Estimating Needed Memory for a Sort

By Julien Rouhaud Comment

work_mem?

The work memory, or work_mem is one of the hardest thing to configure. It can be used for various purposes. It’s mainly used when sorting data or creating hash tables, but it can also be used by set returning functions using a tuplestore for instance, like the generate_series() function. And each node of a query can use this amount of memory. Set this parameter too low, and a lot of temporary files will be used, set it too high and you may encounter errors, or even an Out Of Memory (OOM) depending on your OS configuration.

I’ll focus here on the amount of memory needed when sorting data, to help you understand how much memory is required when PostgreSQL runs a sort operation.

Truth is out

I often hear people say there is a correlation between the size of the temporary files generated and the amount of data needed. It’s wrong, you can’t make any assumption on the value of work_mem based on the size of a sort temporary file.

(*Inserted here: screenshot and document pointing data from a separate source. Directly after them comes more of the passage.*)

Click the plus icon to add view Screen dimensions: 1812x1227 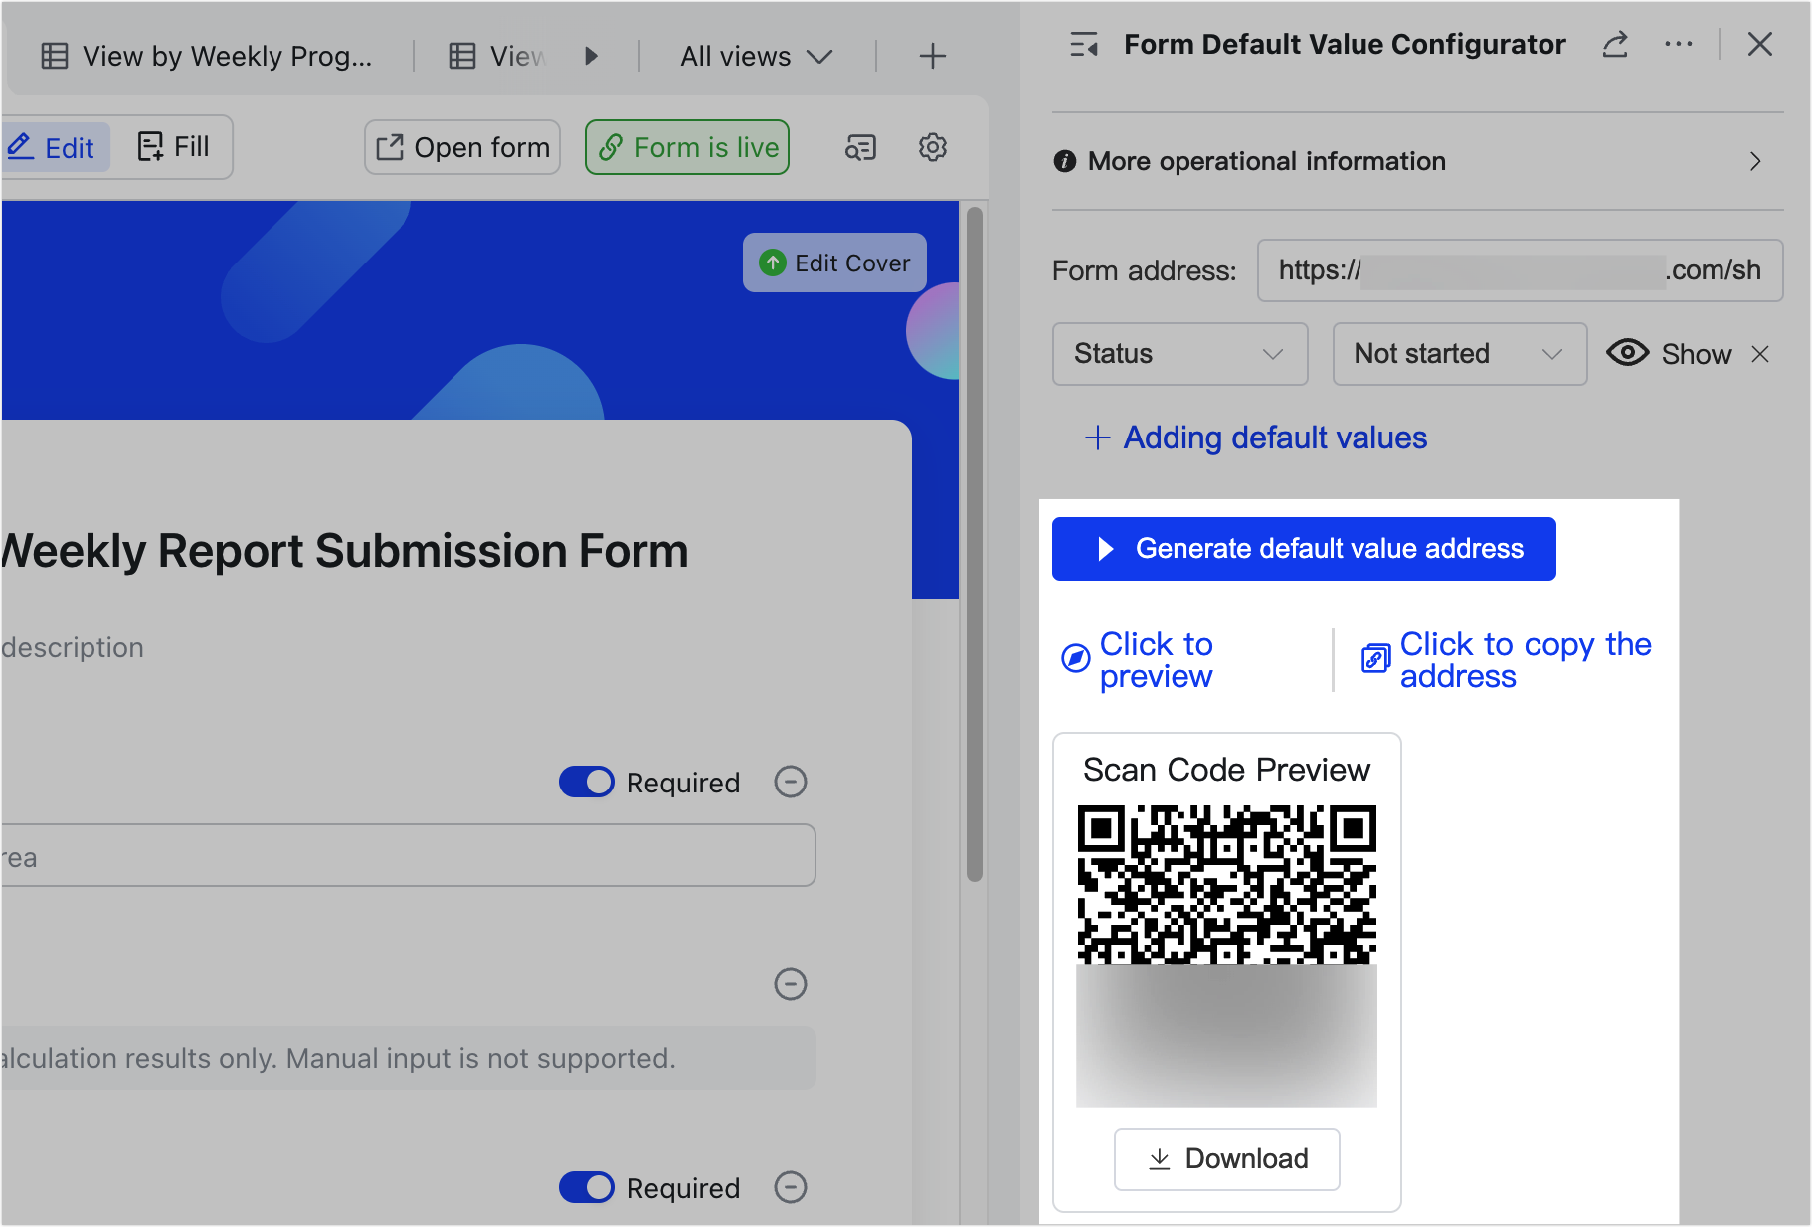(x=932, y=57)
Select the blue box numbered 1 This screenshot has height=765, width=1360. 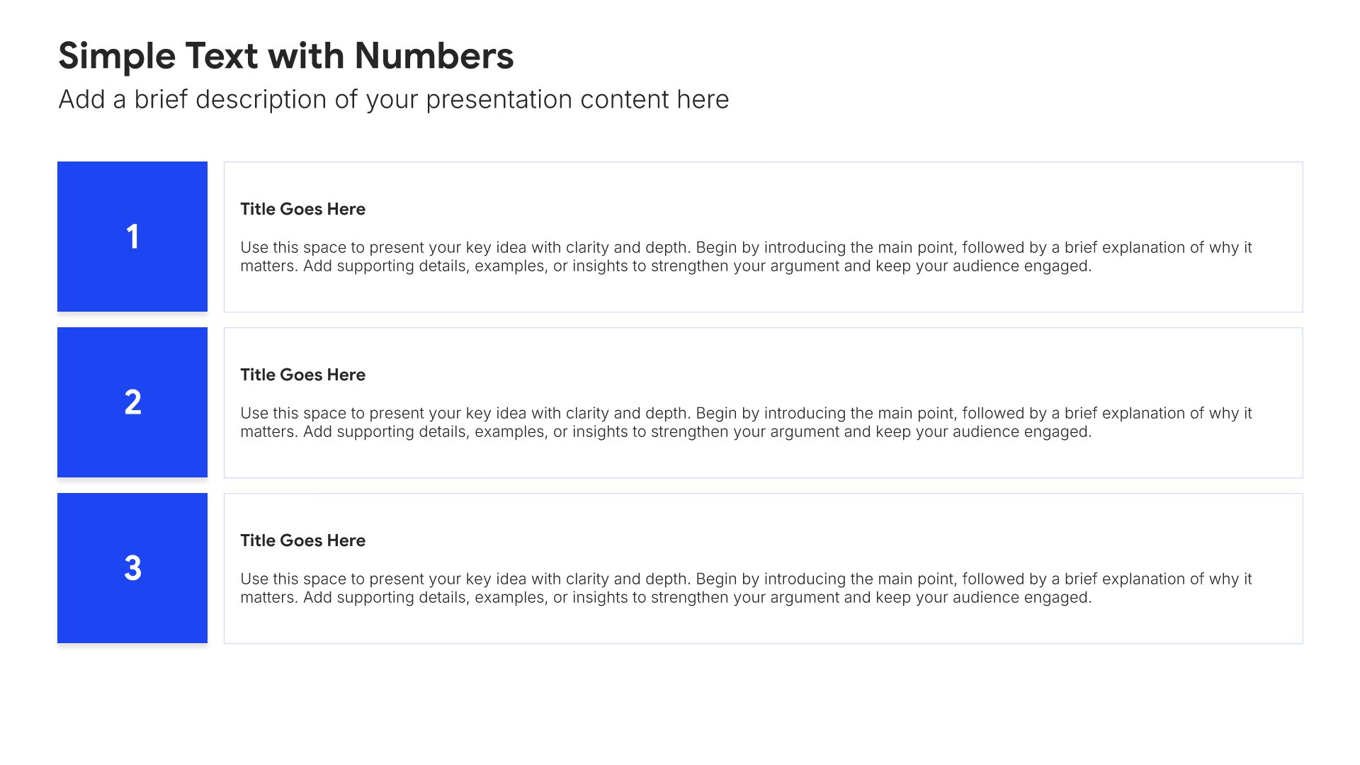[132, 237]
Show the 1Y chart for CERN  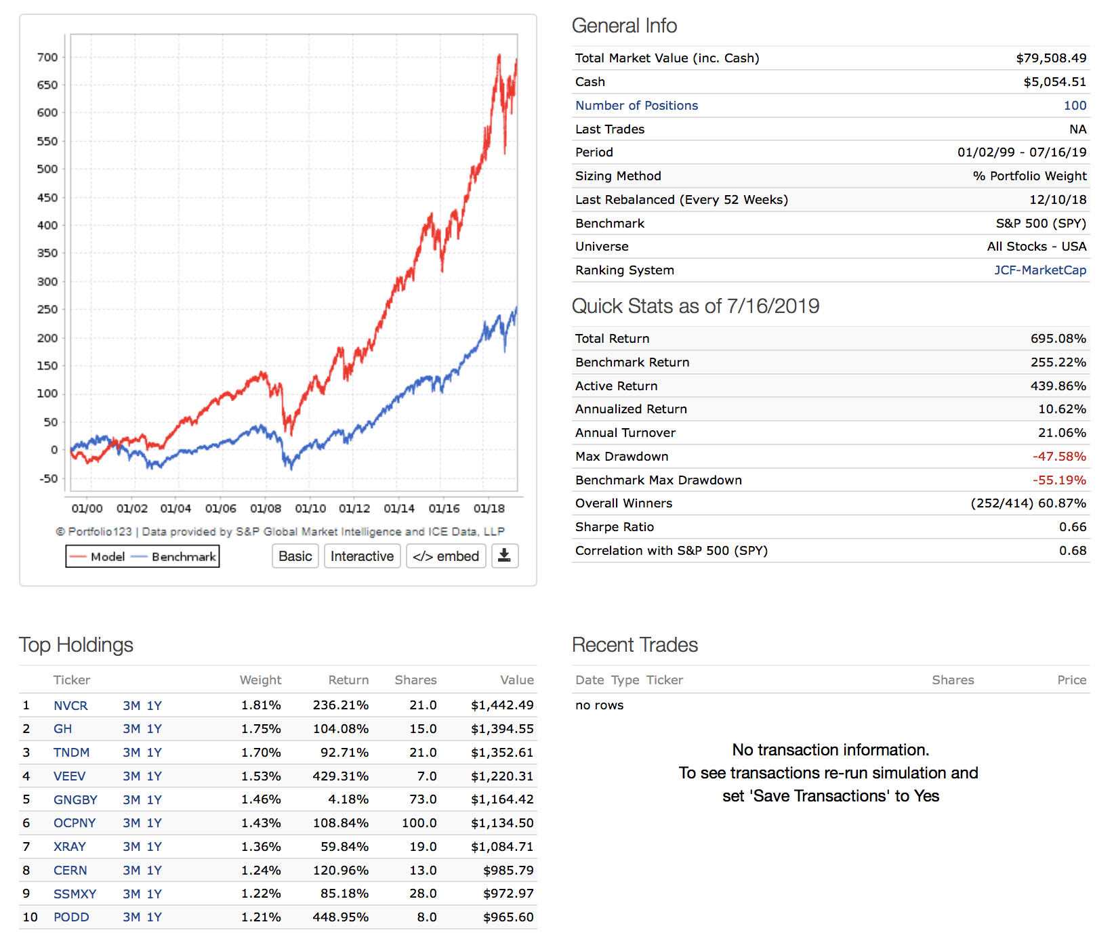[154, 871]
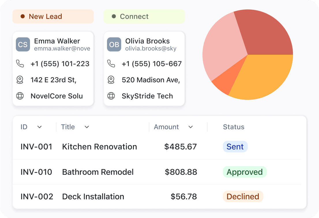Viewport: 319px width, 218px height.
Task: Click the phone icon on Emma Walker's card
Action: pyautogui.click(x=20, y=64)
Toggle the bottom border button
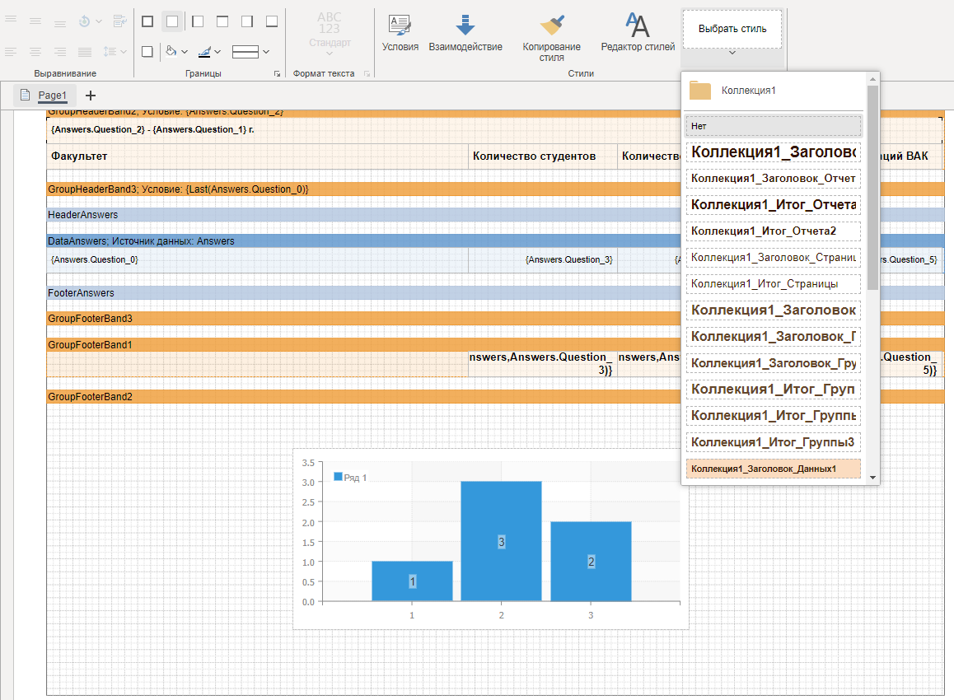Image resolution: width=954 pixels, height=700 pixels. click(272, 21)
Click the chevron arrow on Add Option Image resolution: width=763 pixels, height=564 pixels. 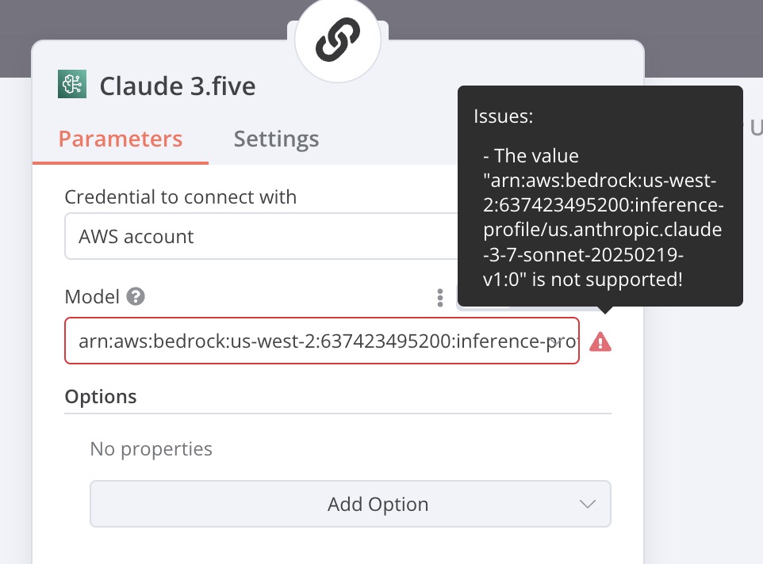[588, 504]
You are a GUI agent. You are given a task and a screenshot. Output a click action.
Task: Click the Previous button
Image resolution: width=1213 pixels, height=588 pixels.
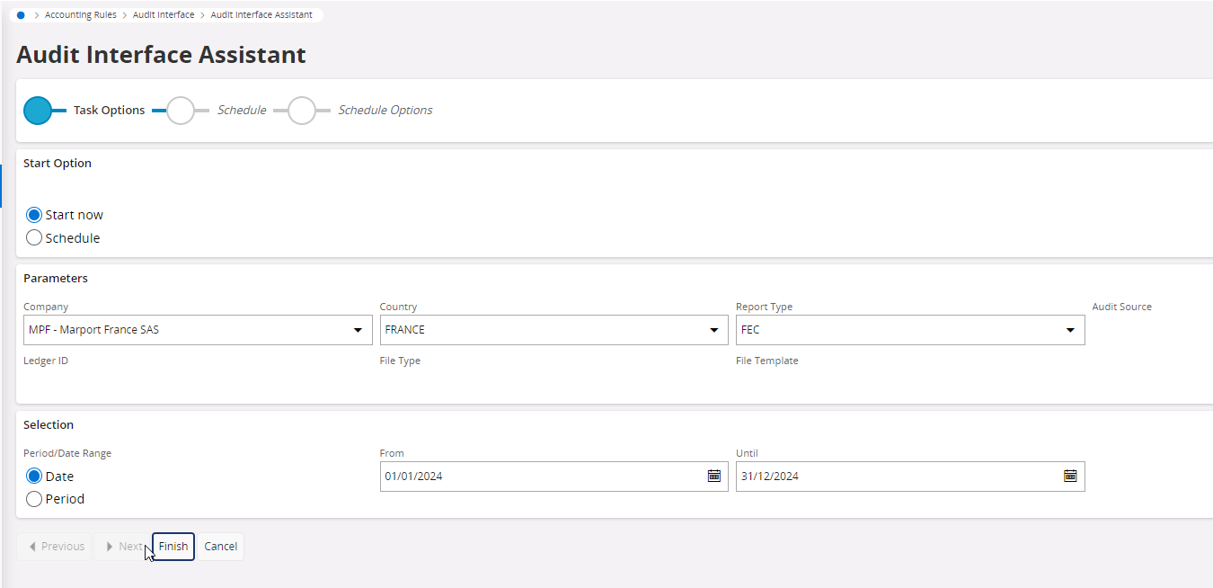pyautogui.click(x=55, y=547)
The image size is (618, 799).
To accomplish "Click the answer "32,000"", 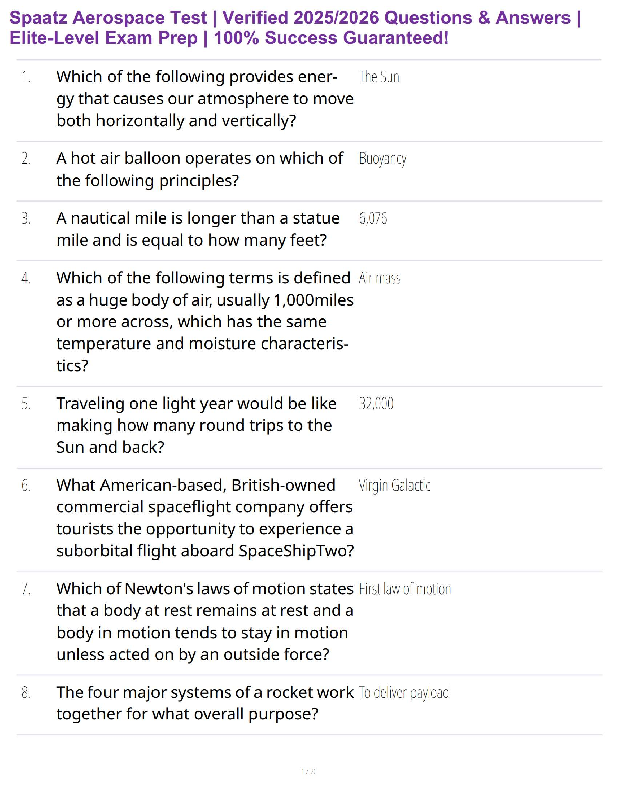I will pyautogui.click(x=376, y=404).
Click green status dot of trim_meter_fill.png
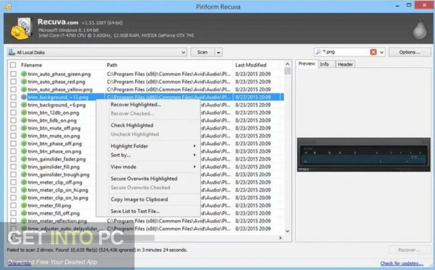 click(x=24, y=205)
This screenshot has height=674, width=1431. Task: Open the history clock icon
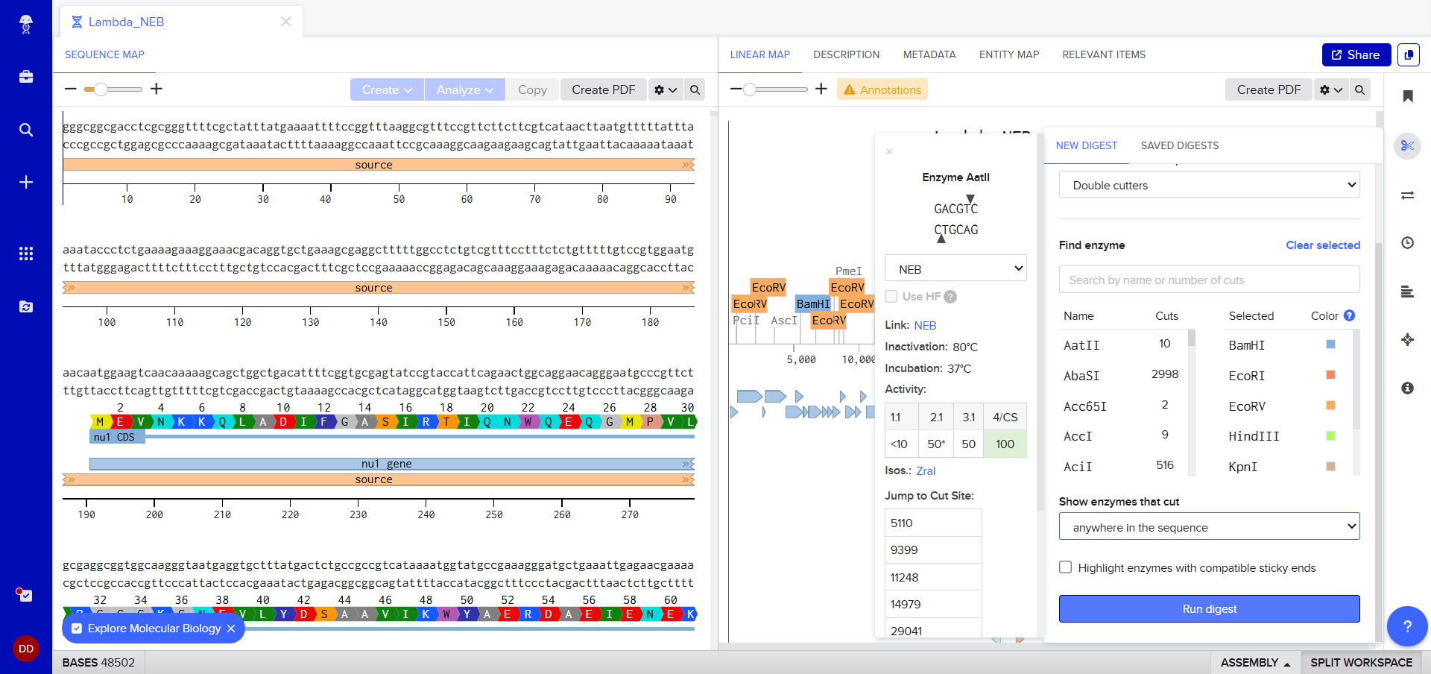[x=1407, y=243]
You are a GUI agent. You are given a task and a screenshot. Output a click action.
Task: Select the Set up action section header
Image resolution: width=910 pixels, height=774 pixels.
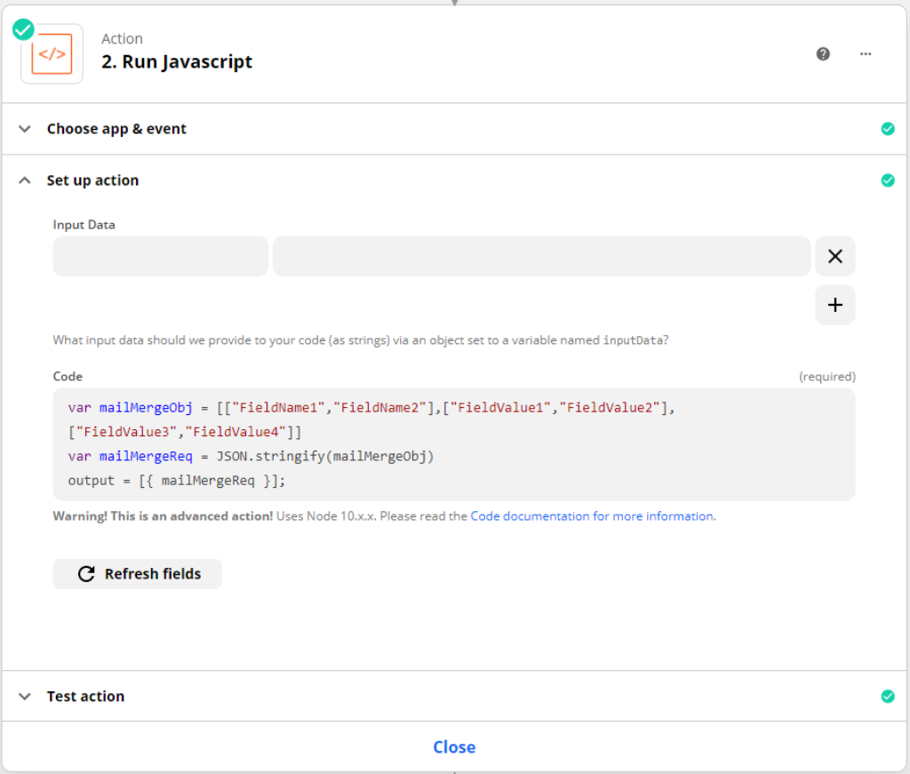pyautogui.click(x=92, y=180)
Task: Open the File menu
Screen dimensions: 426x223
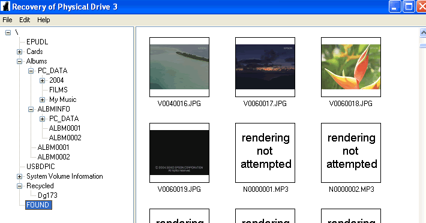Action: pyautogui.click(x=7, y=20)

It’s because when the data to be sorted don’t fit in the allowed memory, PostgreSQL switches to an external sort. In addition to the currently used memory, a temporary file is used multiple times, to avoid wasting disk space. If you want more details on this, the relevant source code is present in tuplesort.c and logtapes.c. As a brief introduction, the header of tuplesort.c says:

[…] This module handles sorting of heap tuples, index tuples, or single Datums (and could easily support other kinds of sortable objects, if necessary). It works efficiently for both small and large amounts of data. Small amounts are sorted in-memory using qsort(). Large amounts are sorted using temporary files and a standard external sort algorithm.

See Knuth, volume 3, for more than you want to know about the external sorting algorithm. We divide the input into sorted runs using replacement selection, in the form of a priority tree implemented as a heap (essentially his Algorithm 5.2.3H), then merge the runs using polyphase merge, Knuth’s Algorithm 5.4.2D. The logical “tapes” used by Algorithm D are implemented by logtape.c, which avoids space wastage by recycling disk space as soon as each block is read from its “tape”. […]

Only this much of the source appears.